UCB   mean=0.7994 ± 0.0000
e-greedy mean=0.8849 ± 0.0168
TS mean=0.8804 ± 0.0077


Based on your investigation, pick an appropriate bandit algorithm to implement from the algorithms covered this week.
Write a file "algorithm-choice.txt" that states your choice and gives a few sentences justifying your choice and rejecting the alternatives.
Keep your explanation concise; overly verbose responses will be penalized.

## Part 2: Implement Bandit

Based on your decision, implement an appropriate bandit algorithm and pick 1000 actions using seed 2025002.

In [53]:
# YOUR CHANGES HERE

def thompson_sampling(env_seed=2025002, T=1000, algo_seed=2025002):

    bandit = BanditProblem(env_seed)
    rng = np.random.default_rng(algo_seed)

    num_arms = bandit.get_num_arms()
    container = [[] for _ in range(num_arms)]
    actions, rewards = [], []

    for a in range(num_arms):
        r = bandit.get_reward(a)
        container[a].append(r)
        actions.append(a)
        rewards.append(r)

    for _ in range(num_arms, T):
        boot_means = []
        for a in range(num_arms):
            reward_a = np.asarray(container[a], dtype=float)
            idx = rng.integers(0, len(reward_a), size=len(reward_a)) 
            boot_means.append(reward_a[idx].mean())
        a_star = int(np.argmax(boot_means))

        r = bandit.get_reward(a_star)
        container[a_star].append(r)
        actions.append(a_star)
        rewards.append(r)

    counts = np.array([len(container[a]) for a in range(K)])
    avg_reward = float(np.mean(rewards))
    return actions, rewards, counts, avg_reward

In [54]:
actions, rewards, counts, avg_reward = thompson_sampling(env_seed=2025002, T=1000, algo_seed=2025002)

In [55]:
#print(actions, rewards, counts, avg_reward)

Write a file "history.tsv" with columns action and reward in the order that the actions were taken.

In [56]:
# YOUR CHANGES HERE

history = pd.DataFrame({"action": actions, "reward": rewards}).to_csv("history.tsv", sep="\t", index=False)

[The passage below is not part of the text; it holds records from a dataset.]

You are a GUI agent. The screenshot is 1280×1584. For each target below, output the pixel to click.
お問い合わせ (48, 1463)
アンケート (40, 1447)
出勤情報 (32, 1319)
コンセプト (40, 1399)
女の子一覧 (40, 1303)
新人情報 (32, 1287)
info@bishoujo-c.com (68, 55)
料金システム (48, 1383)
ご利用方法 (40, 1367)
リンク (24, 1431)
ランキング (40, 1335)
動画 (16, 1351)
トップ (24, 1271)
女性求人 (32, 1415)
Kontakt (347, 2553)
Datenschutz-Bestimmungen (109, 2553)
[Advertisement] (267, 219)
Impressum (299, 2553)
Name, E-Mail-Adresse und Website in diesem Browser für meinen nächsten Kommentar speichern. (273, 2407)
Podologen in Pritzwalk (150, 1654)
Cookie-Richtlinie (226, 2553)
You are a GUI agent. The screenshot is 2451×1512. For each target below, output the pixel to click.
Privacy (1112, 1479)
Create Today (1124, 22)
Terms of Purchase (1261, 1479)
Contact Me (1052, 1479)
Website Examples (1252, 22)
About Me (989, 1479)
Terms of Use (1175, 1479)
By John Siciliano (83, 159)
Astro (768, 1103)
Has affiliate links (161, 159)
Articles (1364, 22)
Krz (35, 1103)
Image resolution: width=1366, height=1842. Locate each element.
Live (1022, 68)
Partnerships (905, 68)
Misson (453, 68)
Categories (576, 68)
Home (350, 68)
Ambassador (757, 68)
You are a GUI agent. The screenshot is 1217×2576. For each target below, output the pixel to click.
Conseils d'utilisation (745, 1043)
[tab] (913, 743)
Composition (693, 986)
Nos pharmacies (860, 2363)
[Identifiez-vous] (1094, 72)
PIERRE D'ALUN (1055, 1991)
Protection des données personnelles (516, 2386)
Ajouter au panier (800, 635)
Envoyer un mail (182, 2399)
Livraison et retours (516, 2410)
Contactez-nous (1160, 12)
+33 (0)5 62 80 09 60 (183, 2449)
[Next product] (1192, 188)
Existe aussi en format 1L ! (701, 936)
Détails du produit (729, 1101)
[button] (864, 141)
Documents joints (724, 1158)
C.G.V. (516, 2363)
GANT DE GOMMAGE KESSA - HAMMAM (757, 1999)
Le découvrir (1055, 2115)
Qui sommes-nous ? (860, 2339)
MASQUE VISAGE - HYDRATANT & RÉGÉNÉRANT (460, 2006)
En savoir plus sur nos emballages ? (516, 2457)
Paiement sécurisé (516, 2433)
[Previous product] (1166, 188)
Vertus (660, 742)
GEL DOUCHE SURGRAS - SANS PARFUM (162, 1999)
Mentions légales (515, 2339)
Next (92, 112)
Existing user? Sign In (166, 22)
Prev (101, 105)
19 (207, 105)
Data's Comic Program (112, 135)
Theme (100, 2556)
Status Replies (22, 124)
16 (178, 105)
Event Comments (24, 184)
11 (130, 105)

Submit "history.tsv" in Gradescope.

## Part 3: Action Statistics

Based on the data from part 2, estimate the expected reward for each arm and write a file "actions.tsv" with the columns action, min_reward, mean_reward, max_reward.

In [57]:
# YOUR CHANGES HERE

hist = pd.read_csv("history.tsv", sep="\t")

stats = (
    hist.groupby("action", as_index=False)["reward"]
        .agg(min_reward="min", mean_reward="mean", max_reward="max")
        .sort_values("action")
)

In [58]:
stats.to_csv("actions.tsv", sep="\t", index=False)

Submit "actions.tsv" in Gradescope.

## Part 4: Regret Estimates

Calculate the expected regret taking 1000 actions with the following strategies.

* uniform: Pick an arm uniformly at random.
* just-i: Always pick arm $i$. Do this for $i=0$ to $K-1$ where $K$ is the number of arms.
* actual: This should match your output in part 2.

In [59]:
# YOUR CHANGES HERE

env = BanditProblem(2025002)
num_arms = env.get_num_arms()
mu = 0.5 * env.ns * env.ps
mu_star = float(mu.max())

In [60]:
hist = pd.read_csv("history.tsv", sep="\t")
len_hist = len(hist)
counts = hist["action"].value_counts().reindex(range(num_arms), fill_value=0).to_numpy()

In [61]:
rows = [
    ("uniform", len_hist * (mu_star - float(mu.mean()))),
    *[(f"just-{i}", len_hist * (mu_star - float(mu[i]))) for i in range(K)],
    ("actual", len_hist * mu_star - float(np.dot(counts, mu))),
]

Write your results to a file "strategies.tsv" with the columns strategy and regret.

In [62]:
# YOUR CHANGES HERE

strat = pd.DataFrame(rows, columns=["strategy", "regret"]).to_csv("strategies.tsv", sep="\t", index=False)

Submit "strategies.tsv" in Gradescope.

## Part 5: Acknowledgments

Make a file "acknowledgments.txt" documenting any outside sources or help on this project.
If you discussed this assignment with anyone, please acknowledge them here.
If you used any libraries not mentioned in this module's content, please list them with a brief explanation what you used them for.
If you used any generative AI tools, please add links to your transcripts below, and any other information that you feel is necessary to comply with the generative AI policy.
If no acknowledgements are appropriate, just write none in the file.


Submit "acknowledgments.txt" in Gradescope.

## Part 6: Code

Please submit a Jupyter notebook that can reproduce all your calculations and recreate the previously submitted files.

Submit "project.ipynb" in Gradescope.